Fishing on a Friday?

Recently, I was sitting on a panel alongside three other panellists who work in large corporates. We were discussing the role of gender in cyber security. Amongst other things, we were asked “what do you do to help support women in your organisation?”. 

My answer resonated with many in the audience so I thought I would share it here:

Being an organisation of one (me), there’s no issue in supporting women.   

In my organisation, we support women to work when it works for them (me). For example, I work full days onsite with clients from Wednesday to Friday. On Monday and Tuesday, I work remotely in between school drop off and pick-up times so I can be with my children. If necessary I also work at 5am or 11pm those days if I’m meeting a deadline or I’m writing. This is my choice and it wouldn’t work for everyone but it works for me.

I’ve been fortunate enough to work with clients who embrace my work style. Of course I’m aware of their needs too. For example, I don’t expect a Board to arrange their meeting time around me.  On occasion I make concessions to support my client’s needs.

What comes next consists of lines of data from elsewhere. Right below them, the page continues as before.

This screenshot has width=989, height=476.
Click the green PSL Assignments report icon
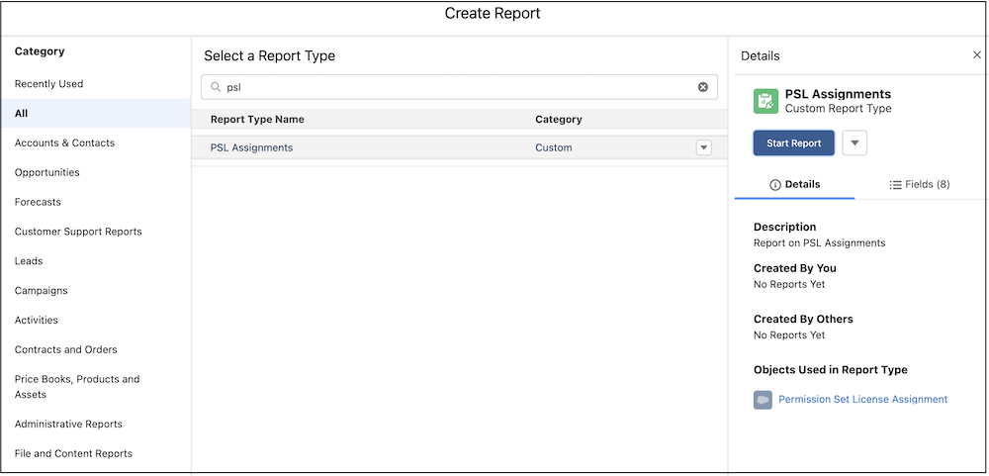(x=765, y=101)
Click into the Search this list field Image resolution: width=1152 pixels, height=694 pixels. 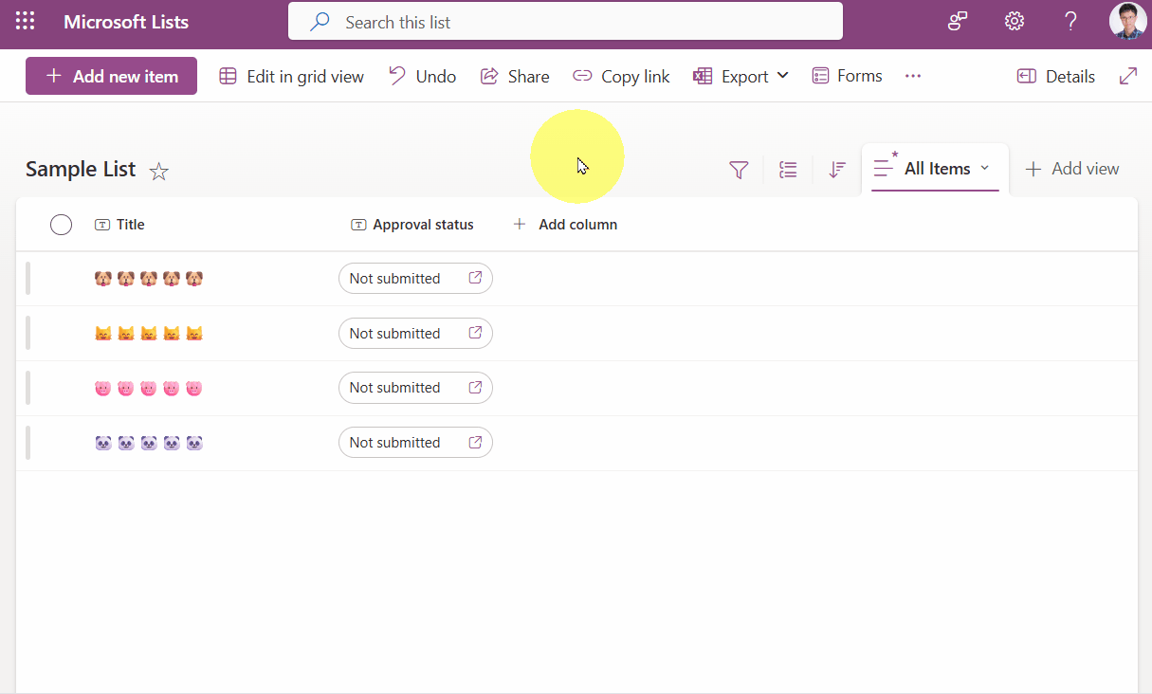565,22
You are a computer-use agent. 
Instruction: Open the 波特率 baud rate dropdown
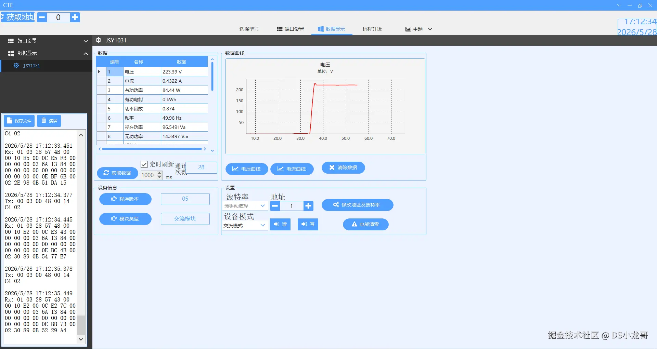(x=245, y=206)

I’m committed to supporting my needs as a director, a consultant, a coach, an author, a mum, a sister, a daughter and a wife. Having said that, it is important to me that I exceed my client’s expectations so I make sure how we will work together is clear and agreed up front. 

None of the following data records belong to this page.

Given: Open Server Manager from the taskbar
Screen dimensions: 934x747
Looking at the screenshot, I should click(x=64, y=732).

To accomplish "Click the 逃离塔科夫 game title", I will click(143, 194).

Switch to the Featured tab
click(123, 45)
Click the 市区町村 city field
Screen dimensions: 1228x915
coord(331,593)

When I hire staff in the future, regardless of gender, I plan to make room to support their desired working conditions. I will trust them to get their work done and provide them an environment that allows them to live their values. That could mean they work Monday to Thursday and go fishing on a Friday. It could mean they work remotely from the coast three weeks out of four. Or, it could mean they leave early on a Wednesday to take their daughter to footy training.

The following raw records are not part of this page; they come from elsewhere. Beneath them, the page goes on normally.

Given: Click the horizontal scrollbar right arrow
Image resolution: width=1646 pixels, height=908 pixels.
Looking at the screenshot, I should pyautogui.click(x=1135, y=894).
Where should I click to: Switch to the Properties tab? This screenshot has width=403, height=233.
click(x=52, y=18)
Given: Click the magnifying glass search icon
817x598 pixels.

Some might say I’m a dreamer to think I can run a business that allows people to set their own schedule. Some of you reading this would say that I’m just describing ‘part time’ or ‘flexible’ work conditions. But it’s more than that. It’s the willingness of clients to support my priorities, and that of my team, in order to achieve an outcome that delivers value to everyone. 

It was heartening to hear the other panellists describe how their organisations support women - from great team cultures referred to as ‘making it feel like home’ to accommodating working needs. Great stories were told of big and small business doing their bit to make it easier for women to enjoy their jobs and stay in the workplace despite competing commitments. It would be great if all staff felt confident to seek and receive the conditions they need to achieve their goals – more than just being given a laptop that allows them to work into the night from their couch.

So, if you have an opportunity to better support women (and men), would you consider allowing for fishing on Fridays?